In their recent paper, the SETI scientists present a case for closing the gap between their work and that of people like Seager, putting SETI back on the astrobiology continuum. And that’s looking pretty possible: The House Appropriations Bill that Congress passed in April 2018 directed NASA to start including searches for “technosignatures” in its broader search for life beyond Earth. In September of that year, interested parties gathered to discuss what that would look like. Information from the SETI luminaries’ paper, arguing that their search belongs back within the sanctioned fold, will soon be considered by a committee that determines astronomy’s priorities for the coming decade. If things go well, “little green men” will be a warm joke, not a harsh slur, in the 2020s.
SETI v. Ufology
Ufologists, though, might argue that they, too, deserve to become legitimized. And that SETI scientists–as well as scientists more broadly–have kept distance from their work, called it silly so they don’t get contaminated by any green-tinged splashback. Why not include them in the continuum? (To be clear, “UFO” simply means an unidentified flying object, not necessarily one that aliens built, and many ufologists don’t take the extraterrestrial connotation for granted, although that connotation is what we’re talking about here.)
Sure, it’s hard to zoom across the vast vacuum of space. Sure, it’s hard to believe that aliens that could zoom that far would care enough about little ol’ Earth to hover over your chatterbox coworker Karen’s house. But is it that much harder than imagining light-years-away microbes growing into sentient beings that broadcast radio waves and beam lasers? Both positions require leaps we can’t yet justify based on the data.
Academic researchers can point to other, very real reasons ufology doesn’t deserve a scientific pedestal: Not much hard UFO data exists. UFOs are by nature ephemeral. What data does exist mostly relies on unreliable personal accounts. There’s no systematic plan of investigation. Ufologists don’t have a theoretical framework for explaining how aliens could build spaceships that come here and behave the way observers claim, or how an alien could survive the trip and the sojourn here. And most UFOs do often turn out to have banal explanations: Venus shifting colors through the thick atmosphere, planes coming your direction head-on, satellite, ball lightning, military projects. Ufology is not science in the way SETI researchers do science.
But the two groups haven’t always been so at odds.
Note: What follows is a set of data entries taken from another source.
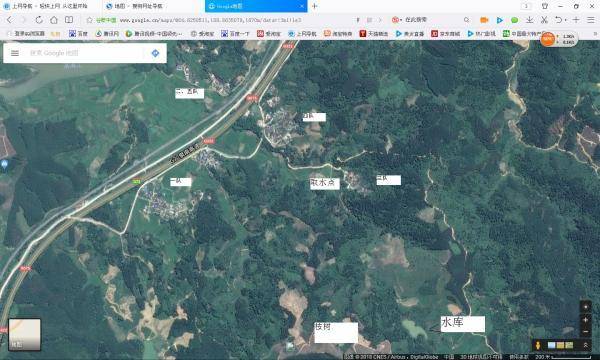Image resolution: width=600 pixels, height=360 pixels.
Task: Click the browser download arrow icon
Action: click(530, 20)
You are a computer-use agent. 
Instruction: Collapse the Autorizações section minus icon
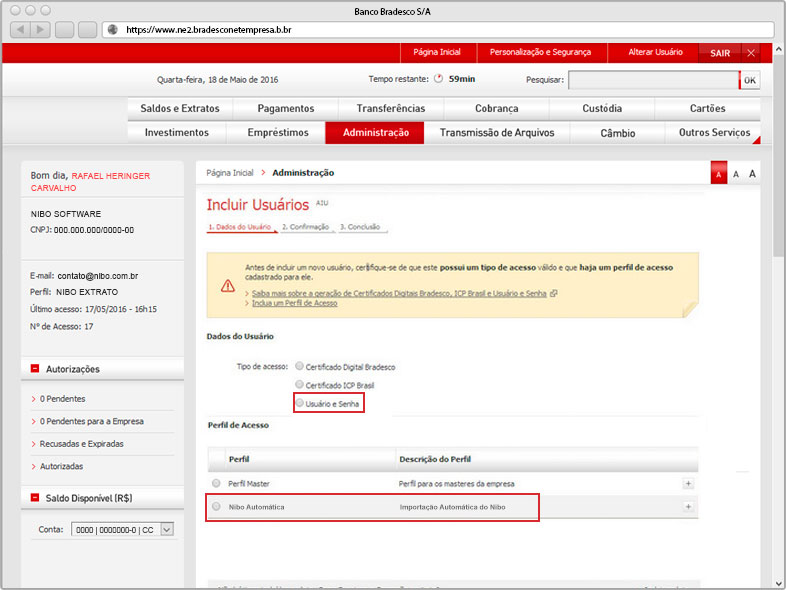point(35,369)
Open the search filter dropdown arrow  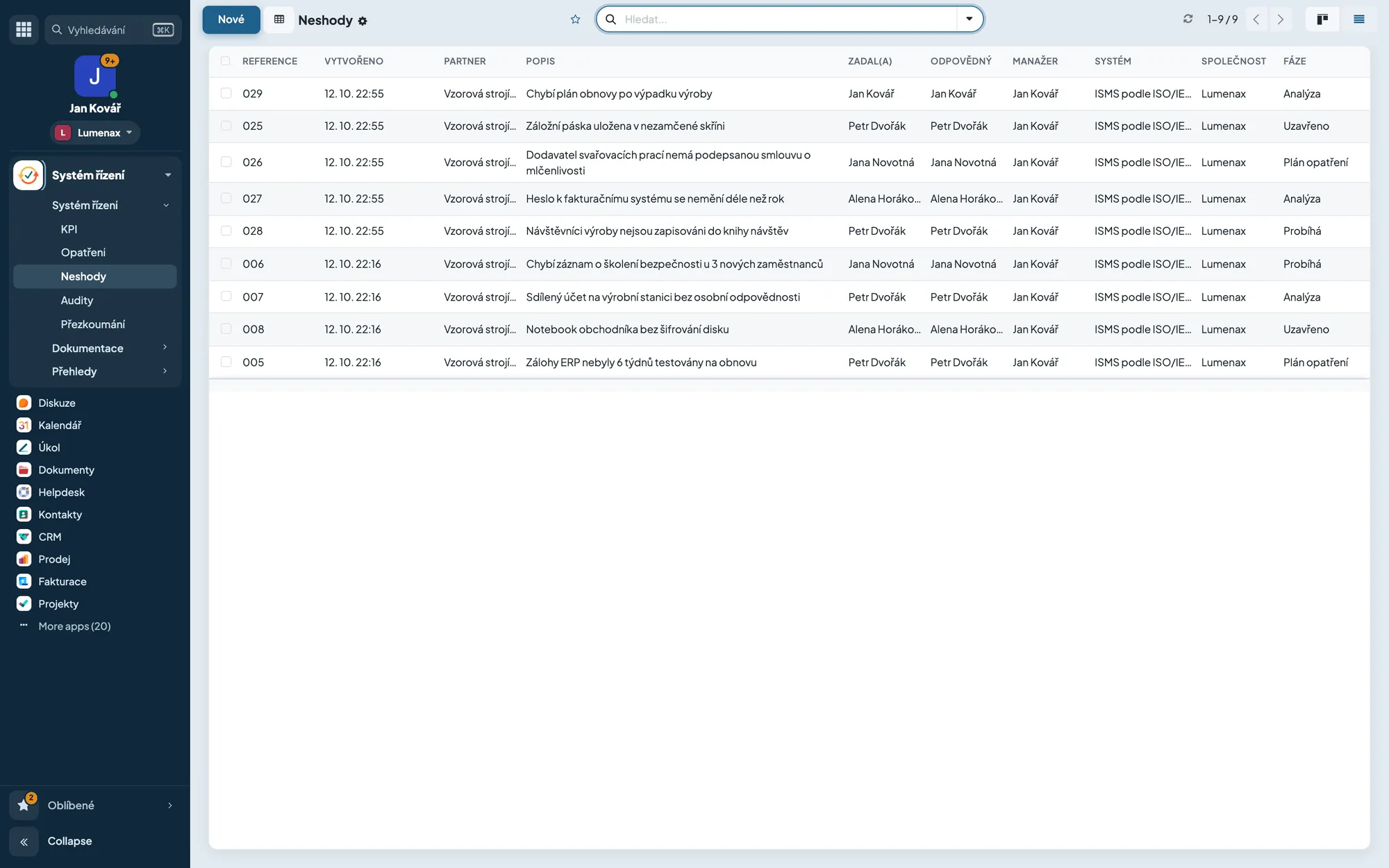(x=969, y=19)
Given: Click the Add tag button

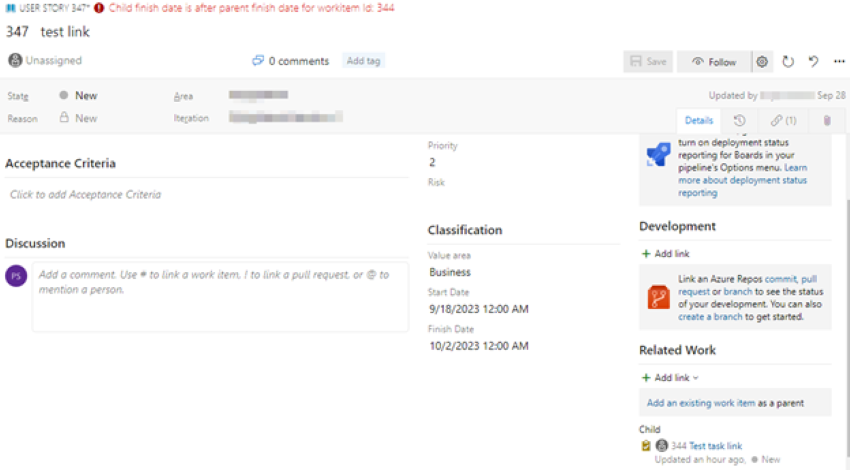Looking at the screenshot, I should (363, 61).
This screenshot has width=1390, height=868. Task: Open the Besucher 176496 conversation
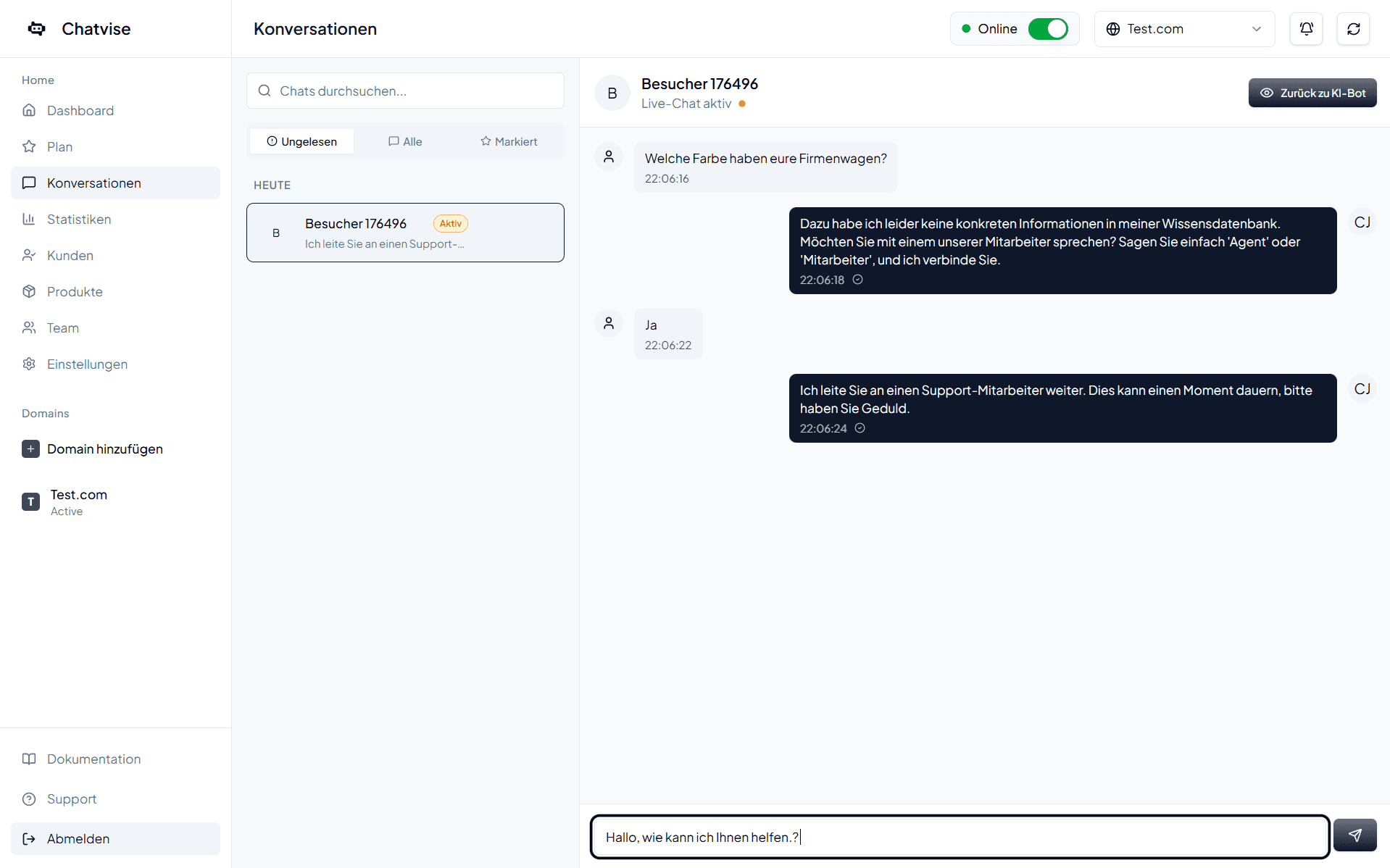coord(405,233)
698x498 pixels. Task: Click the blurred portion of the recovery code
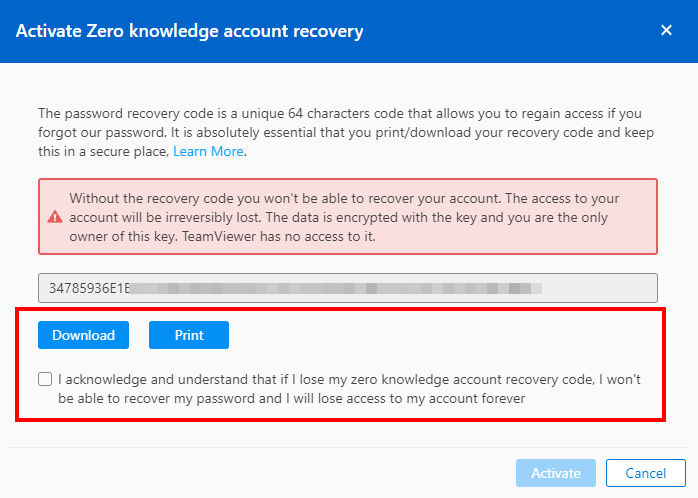(x=336, y=288)
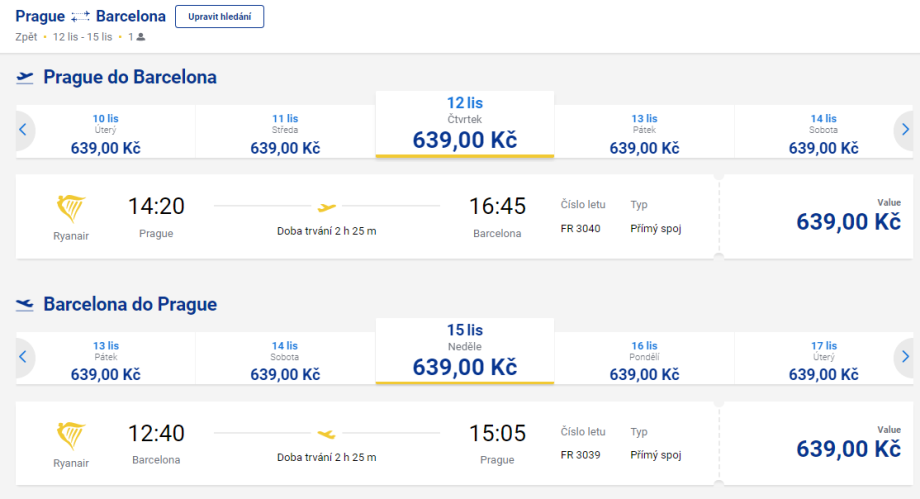Click the yellow plane icon on the outbound flight route
The height and width of the screenshot is (499, 920).
click(x=327, y=207)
In the early days, some scientists took an interest in flying saucers (though this was still not the norm). “From the early-1950s through the 1970s, a number of academics took the study of UFOs seriously and regularly engaged with ufologists,” writes Greg Eghigian, a Penn State researcher, in his paper “Making UFOs Make Sense: Ufology, Science, and the History of Their Mutual Mistrust.” Back then the military had official UFO research programs, and so at least implicitly deemed them worthy of study, even though the conclusions the investigators usually came to amounted to “nothing to see here.”